*Task details:*
The required output is the exact run of lines from the one that contains "The width and" to the end of the data, with every picture left out.

*Records supplied:*
/---
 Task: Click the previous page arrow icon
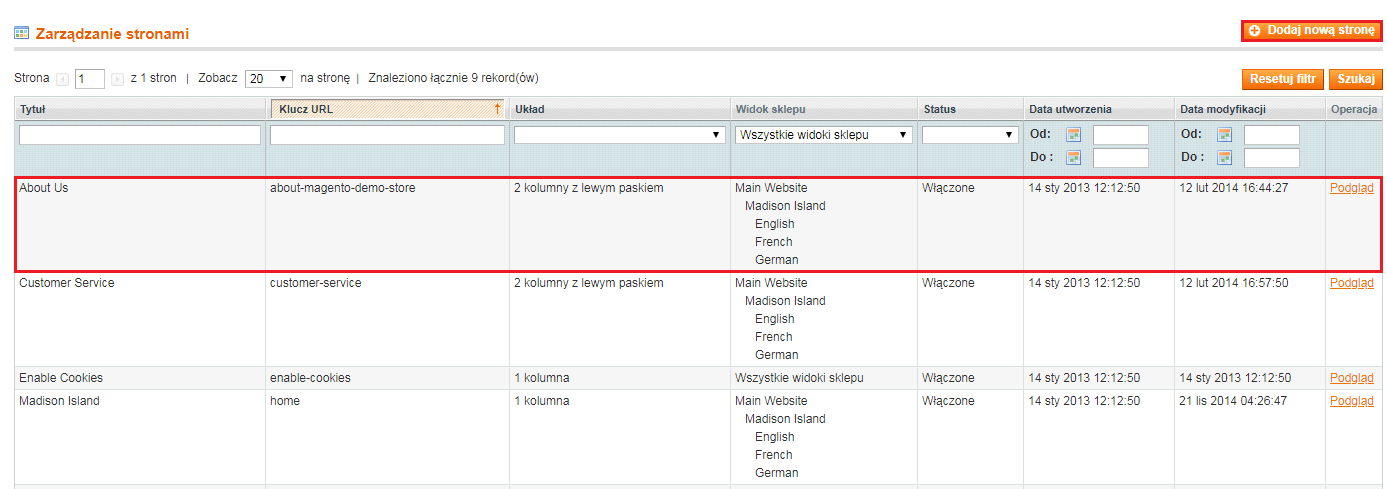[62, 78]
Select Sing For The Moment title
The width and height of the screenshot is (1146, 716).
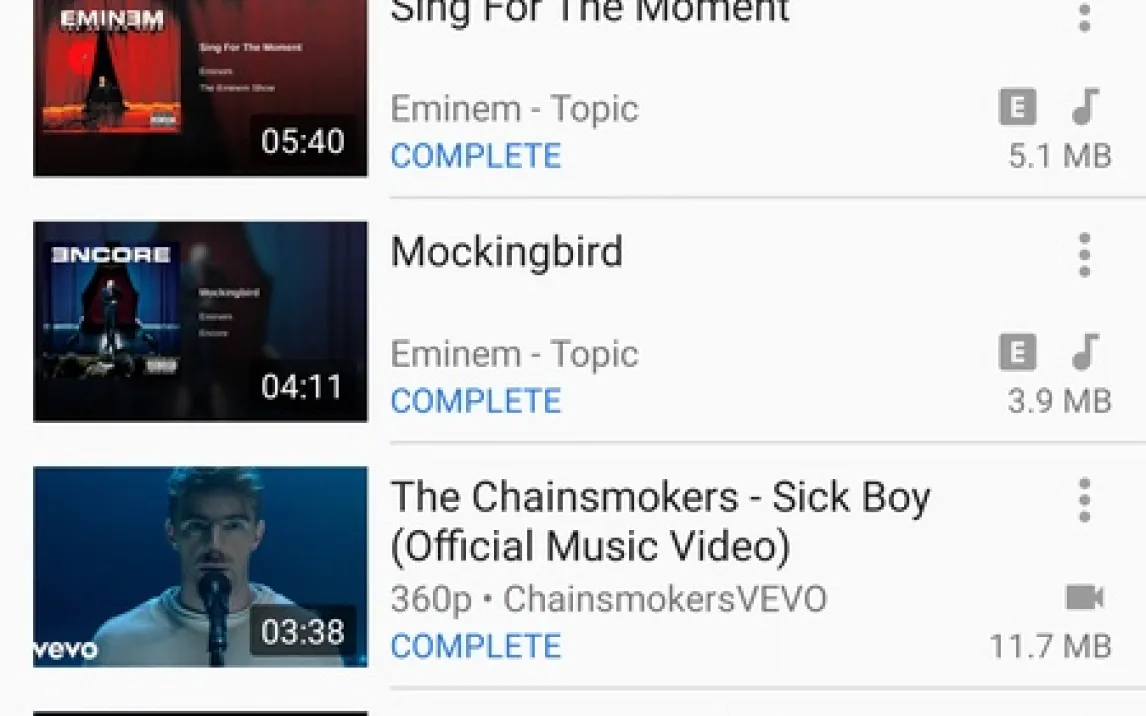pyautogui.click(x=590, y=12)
\---
*Problem solution:*
The width and height of the screenshot is (1146, 716).
pyautogui.click(x=590, y=12)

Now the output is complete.